BEGIN

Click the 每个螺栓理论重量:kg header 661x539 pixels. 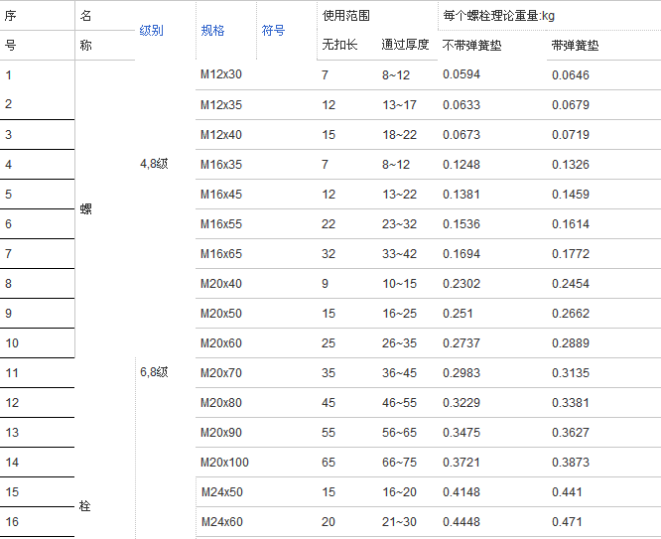[x=498, y=16]
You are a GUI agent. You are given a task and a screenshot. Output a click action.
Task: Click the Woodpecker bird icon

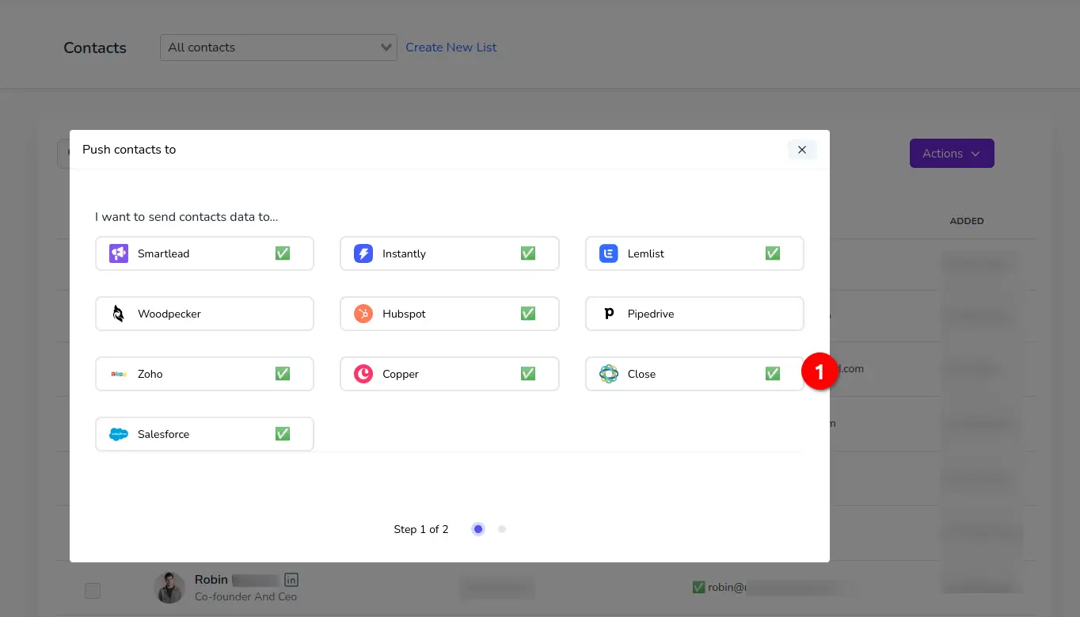point(117,313)
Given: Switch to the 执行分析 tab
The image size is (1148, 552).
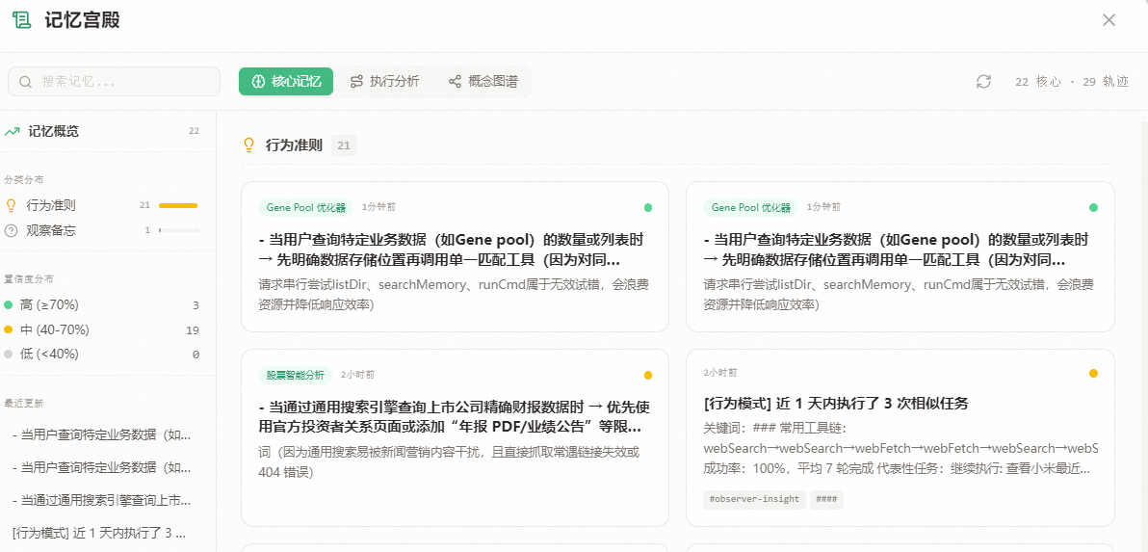Looking at the screenshot, I should tap(384, 82).
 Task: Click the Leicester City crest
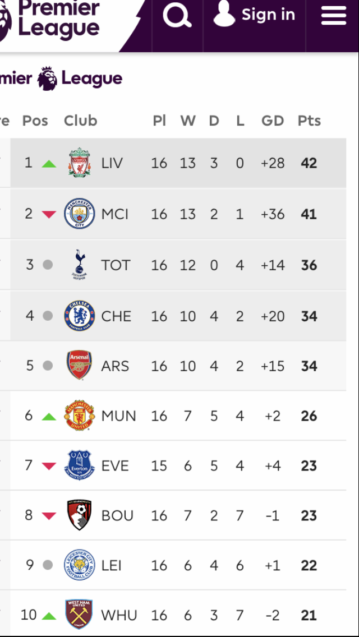(80, 565)
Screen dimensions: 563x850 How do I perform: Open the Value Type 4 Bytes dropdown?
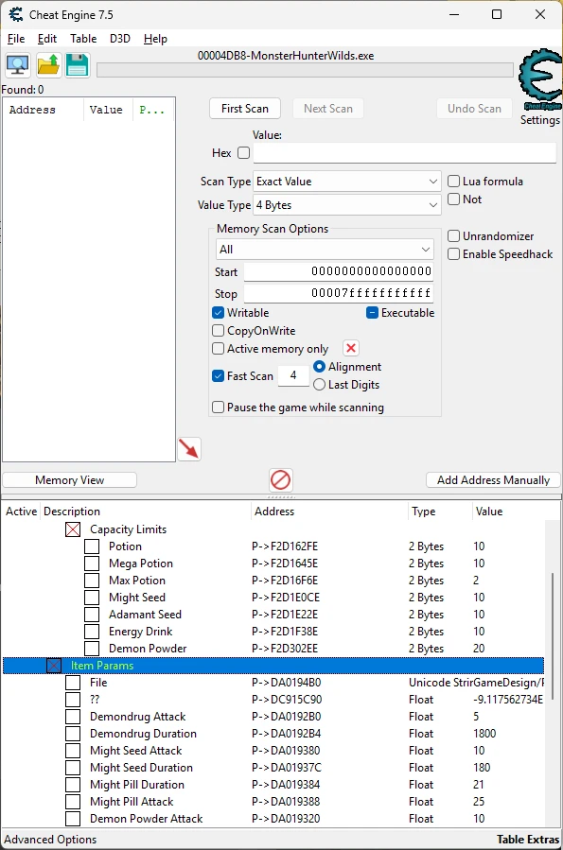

END

AIM OF THE EXERCISE:
After locating the line that holds "Given: Switch to the 执行分析 tab", output exactly the lines from it through the last line of the material above, inclusive, without pictures.

REPLY TO THE TASK:
Given: Switch to the 执行分析 tab
The image size is (1148, 552).
Looking at the screenshot, I should tap(384, 82).
 Task: Click the Leicester City crest
(80, 565)
Screen dimensions: 563x850 How do I perform: Open the Value Type 4 Bytes dropdown?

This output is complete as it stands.